In another study looking at biodiesel potential and performance, mainly across the southern Prairies, camelina was evaluated for oil yield along with other oilseed crops. At that time, the camelina variety wasn’t a well-adapted variety, but Johnson says it fared relatively well compared to the other oilseed crops in the study. At Lethbridge, camelina yielded much better than Brassica napus canola in one year, but the opposite the next year. At Swift Current, it was either equal to or better than B. napus in the two years tested. At Scott, camelina was equal yielding one year and lower the other year. B. napus was significantly better than camelina at Indian Head, and camelina and Argentine-type canola were similar at Morden, but the highest oil yield there came from soybean.
“Overall, for not much breeding, it actually has done pretty well in some of these environments,” says Johnson.
Quizalofop (Assure II; Yuma GL) herbicide is registered on camelina for grassy weed control. Glyphosate is registered for pre-harvest weed control. However, broadleaf weed control is an issue as no herbicides are registered. Camelina is tolerant to herbicides in the DNA group but those chemistries, trifluralin and ethalfluralin, are not registered.
“Weed control is a challenge. Growers have very high expectations and so it is really tough for a new crop to have weed control that matches the weed control in herbicide-tolerant canola,” says Johnson.
Johnson is working in a collaborative effort with Dr. Chistina Eynck with Linnaeus Plant Sciences, and Dr. Linda Hall at the University of Alberta, on ALS (Group 2) and Group 4 herbicide tolerant line of camelinas. It is being done through the use of mutagenesis using conventional plant breeding techniques (non-GMO).
Camelina is susceptible to aster yellows, downy mildew and sclerotinia stem rot. Because of its growth habit, Johnson says sclerotinia usually isn’t much of a problem. Aster yellows can be a problem in some years. Downy mildew causes the most disease problems, but progress is being made in developing resistance.

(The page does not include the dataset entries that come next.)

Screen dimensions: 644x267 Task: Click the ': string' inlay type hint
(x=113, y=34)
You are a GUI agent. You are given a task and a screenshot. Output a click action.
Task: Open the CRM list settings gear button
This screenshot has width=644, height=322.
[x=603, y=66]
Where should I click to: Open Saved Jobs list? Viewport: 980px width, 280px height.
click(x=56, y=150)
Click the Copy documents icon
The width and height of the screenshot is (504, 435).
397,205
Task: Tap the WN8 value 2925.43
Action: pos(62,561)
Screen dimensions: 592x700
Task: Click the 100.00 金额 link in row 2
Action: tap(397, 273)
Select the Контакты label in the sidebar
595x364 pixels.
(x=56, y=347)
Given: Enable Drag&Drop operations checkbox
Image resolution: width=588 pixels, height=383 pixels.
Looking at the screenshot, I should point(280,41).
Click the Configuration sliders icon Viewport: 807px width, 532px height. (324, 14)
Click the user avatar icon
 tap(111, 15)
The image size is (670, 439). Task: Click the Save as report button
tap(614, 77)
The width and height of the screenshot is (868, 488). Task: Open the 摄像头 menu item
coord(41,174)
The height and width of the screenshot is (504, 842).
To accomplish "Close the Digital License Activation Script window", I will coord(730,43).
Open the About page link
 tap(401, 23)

Once markets are developed, the future for camelina likely is in the drier Brown soil zone where canola is less suitable and the Peace River area because of camelina’s early maturity. With its early maturity, camelina could also help facilitate more winter wheat acres.

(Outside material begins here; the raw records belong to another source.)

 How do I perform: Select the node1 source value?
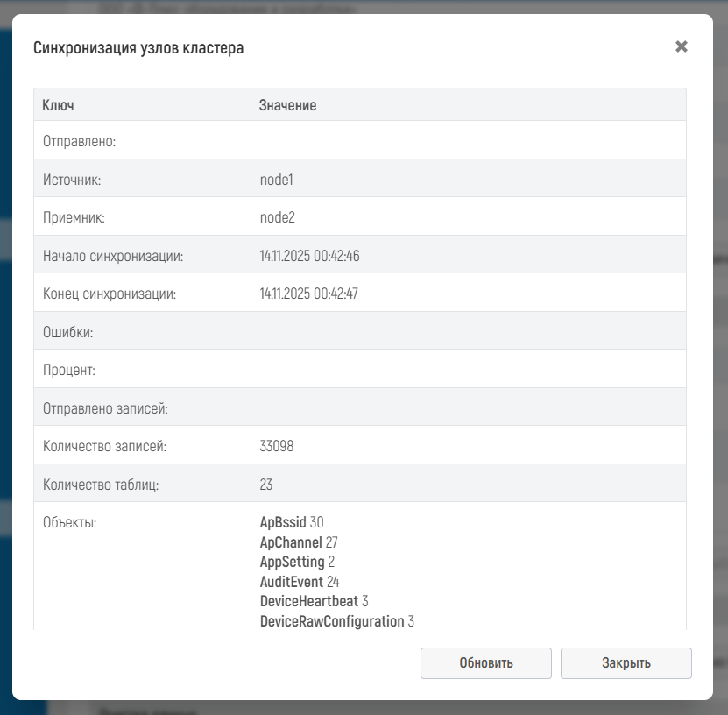(276, 180)
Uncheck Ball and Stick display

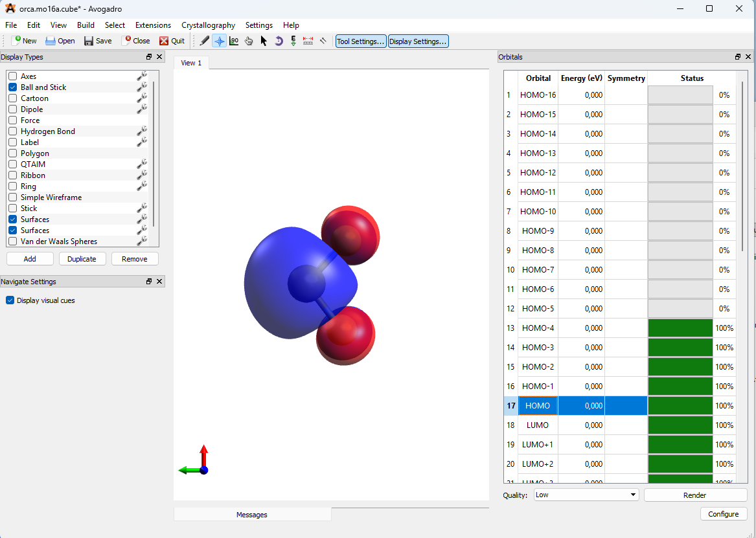pyautogui.click(x=12, y=87)
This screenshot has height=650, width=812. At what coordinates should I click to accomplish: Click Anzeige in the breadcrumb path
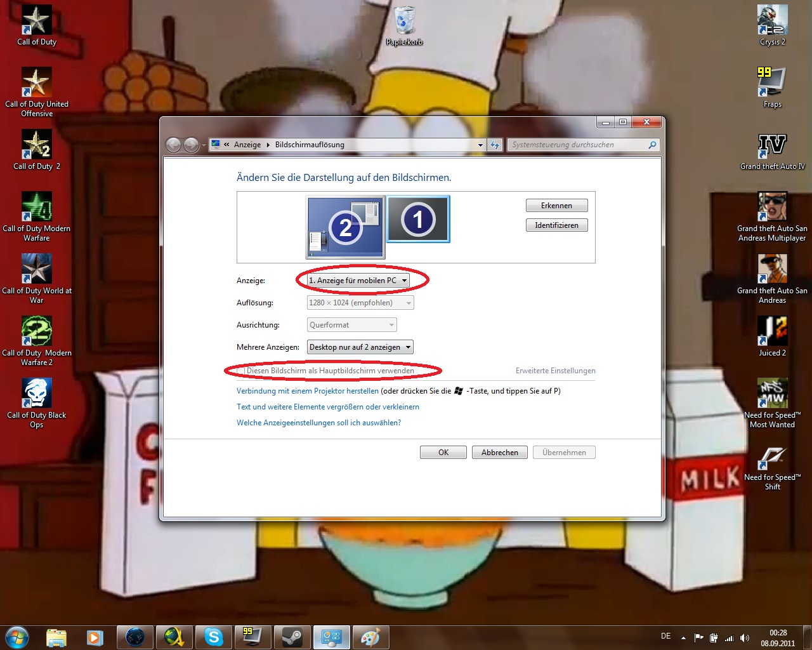pos(247,145)
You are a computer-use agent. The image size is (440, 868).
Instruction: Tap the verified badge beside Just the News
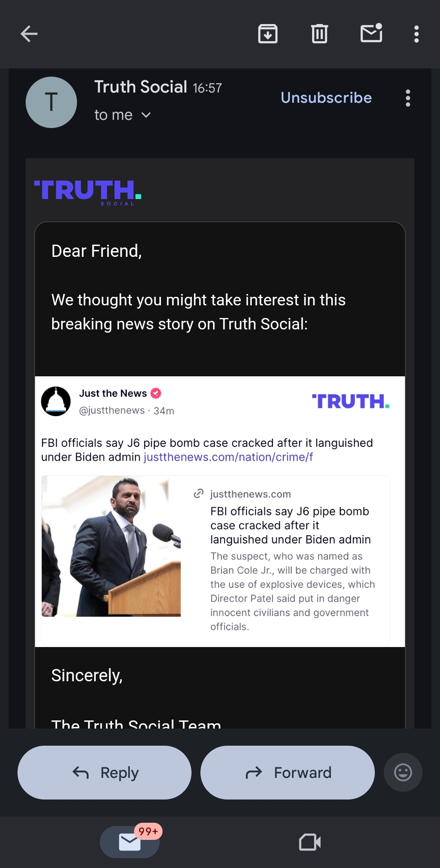pyautogui.click(x=156, y=393)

“Is camelina the next Cinderella crop? We really don’t know,” says Johnson. “What is happening right now is that it is being introduced very slowly, and I think that is great. We have to do credible agronomic research, even expose some of the warts so that growers can make informed decisions. Over the long term, that is much better.”
Camelina has both food and industrial uses. On the food side, Health Canada’s nutritional profile of camelina oil classifies it as a largely unsaturated oil (>90%) that is high in omega-3 and omega-6. The total amount of omega-3 fatty acids in the oil is approximately 39 per cent (with 38 per cent alpha-linolenic acid). The total amount of omega-6 fatty acids in camelina oil is approximately 18 per cent (with 17 per cent linoleic acid). The high linolenic acid content makes it similar to flax oil, and the high omega-3 and omega-6 could make it a replacement for fish oil supplements. The high tocopherol content of camelina oil reduces the potential for oxidation, which is a problem with flax. A group of farmers in southern Saskatchewan is marketing camelina oil into the food market under the brand name Three Farmers.

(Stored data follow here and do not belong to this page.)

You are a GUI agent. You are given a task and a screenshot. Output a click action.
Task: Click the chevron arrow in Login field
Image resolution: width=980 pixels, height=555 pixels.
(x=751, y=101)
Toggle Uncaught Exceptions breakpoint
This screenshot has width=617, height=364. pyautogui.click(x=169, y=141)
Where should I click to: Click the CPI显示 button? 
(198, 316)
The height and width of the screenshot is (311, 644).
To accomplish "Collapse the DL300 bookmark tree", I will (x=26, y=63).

On the industrial side, camelina is targeted as an industrial oilseed crop. Linnaeus Plant Sciences is working to develop high-value biodegradable lubricants, motor oils, hydraulic fluids and polymers. Linnaeus is also investing in plant breeding with a plant breeder working as a visiting scientist at Agriculture and Agri-Food Canada at Saskatoon, Sask. The company contracted roughly 5,000 acres of their variety, Midas, in 2014.